Le tribunal administratif de Nîmes impose la délivrance d'un permis de construire contesté
Dans une décision qui fait grand bruit à Nîmes, le tribunal administratif a ordonné à la municipalité de délivrer un permis de construire pour un projet immobilier au 238 chemin de l'Auberge-de-Jeunesse. Ce projet, qui prévoit la construction de 24 logements et d'une micro-crèche sur une parcelle de 4 000 mètres carrés jouxtant l'école de la Cigale, avait pourtant fait l'objet d'un arrêté de refus de la Ville le 23 décembre 2025.
Un revirement de situation judiciaire
La Ville avait initialement refusé le permis au motif que le projet était de nature à porter atteinte à la sécurité publique. Cependant, suite à un recours et un référé intentés par le promoteur, le tribunal administratif de Nîmes a suspendu cet arrêté de refus. Dans une ordonnance de référé datée du 16 février 2026, le tribunal a explicitement ordonné à la Ville de délivrer le permis de construire à titre provisoire, et ce dans un délai d'un mois, en attendant le jugement au fond.
Le chef du service Urbanisme de Nîmes a confirmé cette décision dans un mail adressé au collectif de riverains, précisant que "cette ordonnance de référé ne nous a pas laissé le choix, la Ville se devant d'exécuter les décisions de justice". C'est donc contrainte et forcée que la municipalité a finalement délivré le permis, plantant le précieux sésame à l'entrée de la parcelle en début de semaine, à la grande surprise des habitants du quartier.
Les craintes persistantes des riverains
Les riverains du chemin de l'Auberge-de-Jeunesse, vigilants depuis la vente du terrain à un promoteur en 2018, ne cachent pas leur inquiétude. Bien qu'ils reconnaissent que le Plan Local d'Urbanisme (PLU) autorise une telle opération, ils partagent les préoccupations initiales de la mairie concernant la sécurité.
Ils décrivent un chemin à double sens avec un rétrécissement ne permettant que le passage d'un seul véhicule, qui se termine en impasse. Aux heures d'entrée et de sortie de l'école de la Cigale, la situation devient particulièrement critique : "les gens se garent des deux côtés, il y a des empoignades", témoignent-ils.

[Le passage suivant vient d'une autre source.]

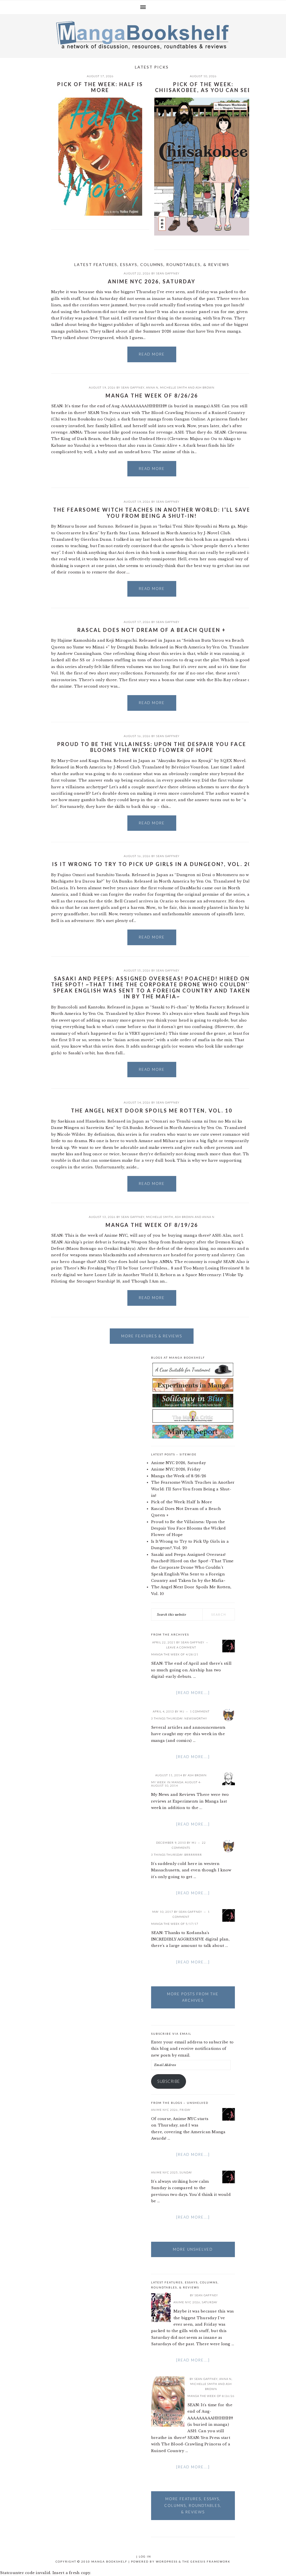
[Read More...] (193, 1692)
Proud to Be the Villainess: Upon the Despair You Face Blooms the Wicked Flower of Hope (151, 747)
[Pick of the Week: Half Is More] (100, 158)
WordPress (167, 2561)
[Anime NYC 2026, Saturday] (161, 2308)
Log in (145, 2556)
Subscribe (168, 2081)
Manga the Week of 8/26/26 (152, 395)
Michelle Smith (173, 387)
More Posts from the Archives (193, 1997)
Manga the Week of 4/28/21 (174, 1654)
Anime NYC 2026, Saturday (152, 281)
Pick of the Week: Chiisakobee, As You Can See (203, 87)
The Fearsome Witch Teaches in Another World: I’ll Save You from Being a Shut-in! (152, 513)
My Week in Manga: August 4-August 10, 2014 (176, 1783)
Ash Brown (205, 387)
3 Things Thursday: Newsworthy (179, 1718)
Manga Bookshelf (143, 34)
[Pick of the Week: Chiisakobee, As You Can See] (203, 168)
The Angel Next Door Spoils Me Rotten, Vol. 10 (151, 1110)
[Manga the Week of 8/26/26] (168, 2402)
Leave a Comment (181, 1647)
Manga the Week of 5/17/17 (174, 1923)
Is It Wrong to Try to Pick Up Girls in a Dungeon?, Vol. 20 (151, 864)
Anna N (152, 387)
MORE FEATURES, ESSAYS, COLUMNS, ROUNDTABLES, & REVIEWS (192, 2505)
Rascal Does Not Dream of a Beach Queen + (151, 630)
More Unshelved (193, 2249)
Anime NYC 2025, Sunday (171, 2172)
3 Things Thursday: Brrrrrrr (176, 1854)
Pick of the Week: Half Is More (100, 87)
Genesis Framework (210, 2561)
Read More (152, 354)
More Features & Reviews (151, 1336)
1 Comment (199, 1711)
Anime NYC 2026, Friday (176, 1469)
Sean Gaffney (168, 273)
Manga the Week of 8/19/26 (152, 1225)
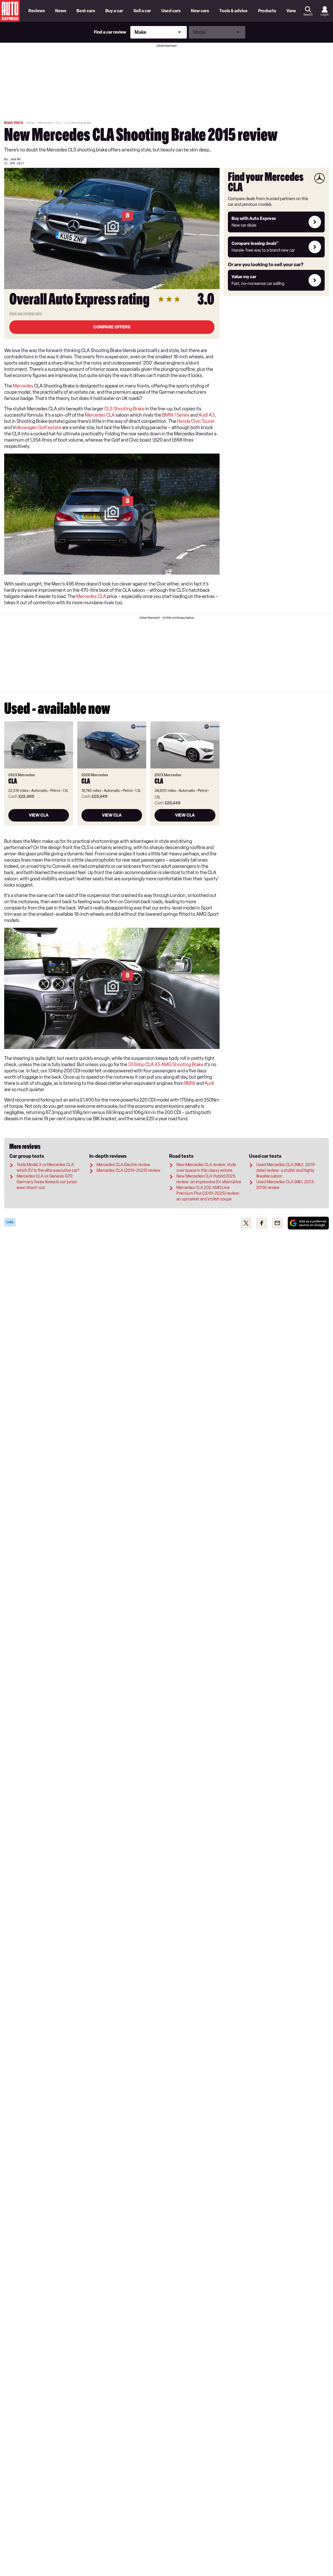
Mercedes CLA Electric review (123, 1164)
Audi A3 (206, 415)
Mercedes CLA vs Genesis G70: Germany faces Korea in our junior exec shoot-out (47, 1182)
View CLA (39, 815)
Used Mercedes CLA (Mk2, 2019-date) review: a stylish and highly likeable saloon (286, 1170)
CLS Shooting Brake (124, 409)
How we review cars (25, 313)
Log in (325, 14)
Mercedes (23, 386)
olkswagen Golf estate (38, 427)
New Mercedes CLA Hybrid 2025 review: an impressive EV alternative (208, 1179)
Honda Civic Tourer (196, 421)
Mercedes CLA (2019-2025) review (128, 1170)
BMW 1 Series (175, 415)
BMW (189, 1083)
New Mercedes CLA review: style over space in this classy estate (206, 1167)
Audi (209, 1083)
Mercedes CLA (100, 415)
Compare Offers (111, 327)
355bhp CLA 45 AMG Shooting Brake (165, 1064)
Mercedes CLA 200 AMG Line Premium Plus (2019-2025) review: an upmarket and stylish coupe (208, 1193)
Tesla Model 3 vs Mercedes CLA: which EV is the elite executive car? (48, 1167)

Les habitants, qui se définissent comme des "habitants de garrigue", ne sont pas fondamentalement opposés à toute construction sur cette parcelle. Ils estiment cependant que "le quartier n'est pas calibré pour une opération de ce style" et plaident pour un projet plus modeste et mieux intégré : "trois ou quatre maisons par exemple, quelque chose de cohérent par rapport à l'ensemble du secteur de l'Ermitage-Auberge de Jeunesse".
Une situation en suspens
Pour l'instant, le collectif de riverains n'a pas pris de décision quant à de futures actions à mener. La balle est désormais dans le camp de la justice, qui devra se prononcer définitivement sur le fond de l'affaire lors du jugement à venir.
Cette affaire met en lumière les tensions récurrentes entre le développement urbain et les préoccupations des habitants, ainsi que le pouvoir des tribunaux administratifs de trancher des conflits d'urbanisme. Elle illustre également comment une décision judiciaire peut contraindre une collectivité locale à revoir sa position, même lorsque celle-ci est motivée par des considérations de sécurité publique.
Le projet de 24 logements et d'une micro-crèche au chemin de l'Auberge-de-Jeunesse reste donc provisoirement validé, dans l'attente du jugement définitif qui déterminera son avenir et, par extension, celui du quartier de l'Ermitage à Nîmes.